The maternal behaviors and lactation strategies of pinnipeds are influenced by their breeding habitat whether on ice or land. Most phocids exhibit a fasting strategy where females fast completely and remain out of water for the duration of a relatively short lactation, ranging from less than 1 week in hooded seals to almost 8 weeks in the Weddell seal. It has been suggested that the unstable nature of pack ice has selected for the extremely short lactation periods of some ice-breeding phocid seals. To compensate for the brevity of lactation, the milk produced by these species is energy dense, with a fat content up to 60% in some species (i.e., hooded and harp seals). Rapid pup growth is ensured by the richness of the milk. In the foraging cycle strategy of most otariids, mothers fast for only a few days following the birth of pups. Then the mothers begin foraging trips at sea, leaving their pups for a few days at a time. The lactation period of otariids are longer, ranging from several months to more than 1 year, and milk is generally less energy dense than in phocids (e.g., milk fat content averaging between 24 and 40%). Walruses exhibit a variant of the otariid strategy, termed the aquatic nursing strategy, in which walrus pups accompany their mothers on foraging trips into the water. The length of lactation in walruses is the longest among pinnipeds, lasting 2 or 3 years.

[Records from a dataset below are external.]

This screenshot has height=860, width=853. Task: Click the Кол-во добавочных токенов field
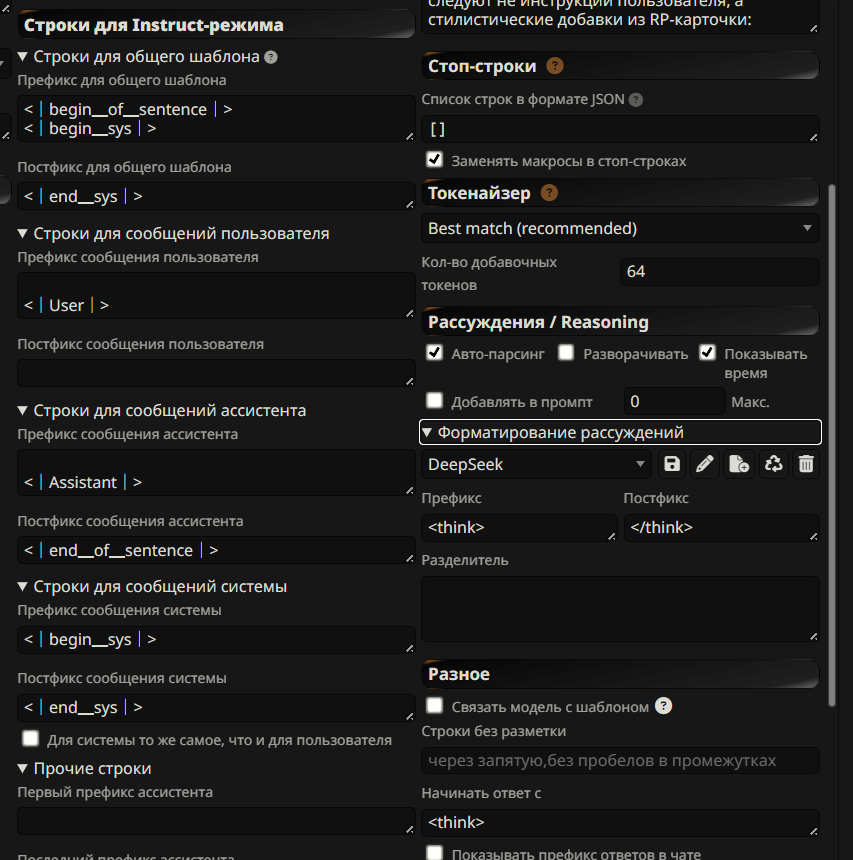point(720,272)
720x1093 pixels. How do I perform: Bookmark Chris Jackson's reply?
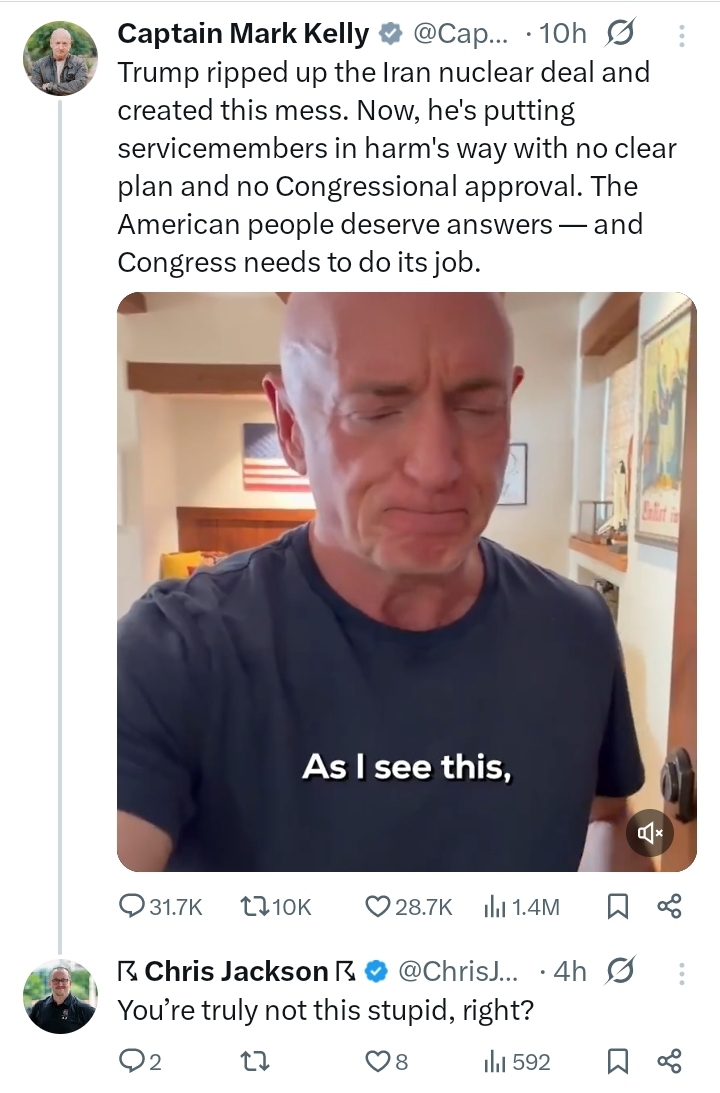tap(618, 1061)
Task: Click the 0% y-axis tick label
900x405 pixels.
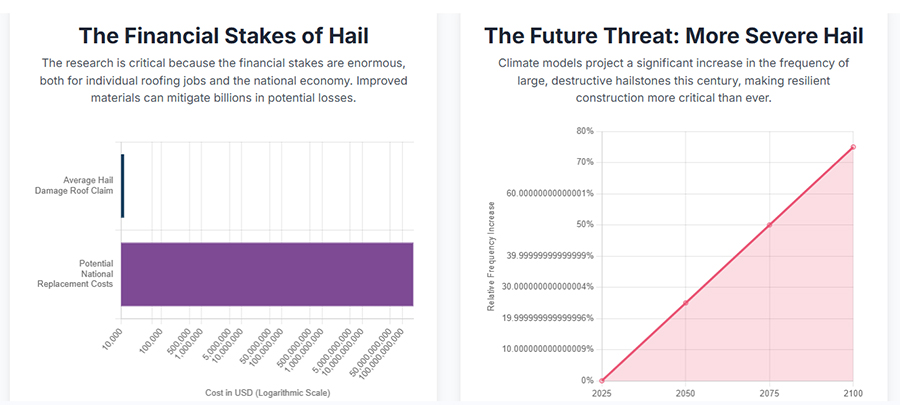Action: point(587,381)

Among generalizations that can be made about pinniped longevity is that females, especially those of polygynous species, tend to live longer than males. In many cases, males do not survive even to the delayed age of sexual maturity. Seals have been known to pup successfully at 24-25 years and live as long as 40 years or more. Significant factors implicated in the natural mortality of pinnipeds include disease (especially morbil-liviruses), predation (e.g., white sharks, killer whales), starvation, and parasites.